Information given.

※

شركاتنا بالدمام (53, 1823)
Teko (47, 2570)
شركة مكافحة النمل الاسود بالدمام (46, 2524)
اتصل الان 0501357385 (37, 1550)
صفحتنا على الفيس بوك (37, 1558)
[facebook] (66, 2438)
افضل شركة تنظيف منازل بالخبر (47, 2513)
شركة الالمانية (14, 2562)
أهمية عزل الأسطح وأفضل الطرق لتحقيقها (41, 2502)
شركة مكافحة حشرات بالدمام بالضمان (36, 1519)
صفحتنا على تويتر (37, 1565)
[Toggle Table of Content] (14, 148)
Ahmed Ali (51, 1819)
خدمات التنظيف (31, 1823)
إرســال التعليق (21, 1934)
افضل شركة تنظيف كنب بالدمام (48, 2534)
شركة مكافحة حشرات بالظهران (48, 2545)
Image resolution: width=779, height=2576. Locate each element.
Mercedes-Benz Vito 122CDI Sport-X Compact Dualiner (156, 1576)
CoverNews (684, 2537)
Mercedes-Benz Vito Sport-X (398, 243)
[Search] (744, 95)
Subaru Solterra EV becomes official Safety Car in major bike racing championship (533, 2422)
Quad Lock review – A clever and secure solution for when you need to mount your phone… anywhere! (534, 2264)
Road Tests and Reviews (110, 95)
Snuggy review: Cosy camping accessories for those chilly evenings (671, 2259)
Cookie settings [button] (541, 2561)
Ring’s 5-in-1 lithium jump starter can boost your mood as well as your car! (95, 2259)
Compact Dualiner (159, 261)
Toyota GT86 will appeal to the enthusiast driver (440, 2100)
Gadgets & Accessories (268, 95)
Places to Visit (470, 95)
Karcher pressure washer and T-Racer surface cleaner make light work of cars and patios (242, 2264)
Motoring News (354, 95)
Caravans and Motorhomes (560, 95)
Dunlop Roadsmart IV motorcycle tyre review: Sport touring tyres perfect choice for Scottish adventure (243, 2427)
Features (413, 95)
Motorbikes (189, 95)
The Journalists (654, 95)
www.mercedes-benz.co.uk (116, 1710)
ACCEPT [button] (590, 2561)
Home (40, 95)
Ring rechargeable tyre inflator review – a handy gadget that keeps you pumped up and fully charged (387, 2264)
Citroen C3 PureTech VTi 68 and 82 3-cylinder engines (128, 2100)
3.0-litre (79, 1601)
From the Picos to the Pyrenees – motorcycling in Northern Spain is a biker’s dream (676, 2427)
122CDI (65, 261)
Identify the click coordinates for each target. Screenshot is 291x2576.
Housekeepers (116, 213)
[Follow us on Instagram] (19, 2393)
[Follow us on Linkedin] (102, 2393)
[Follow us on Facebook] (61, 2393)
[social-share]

※

Problem details.
Look over the records above and say, with no extra words, how many lines include "صفحتنا".

Problem solution.
2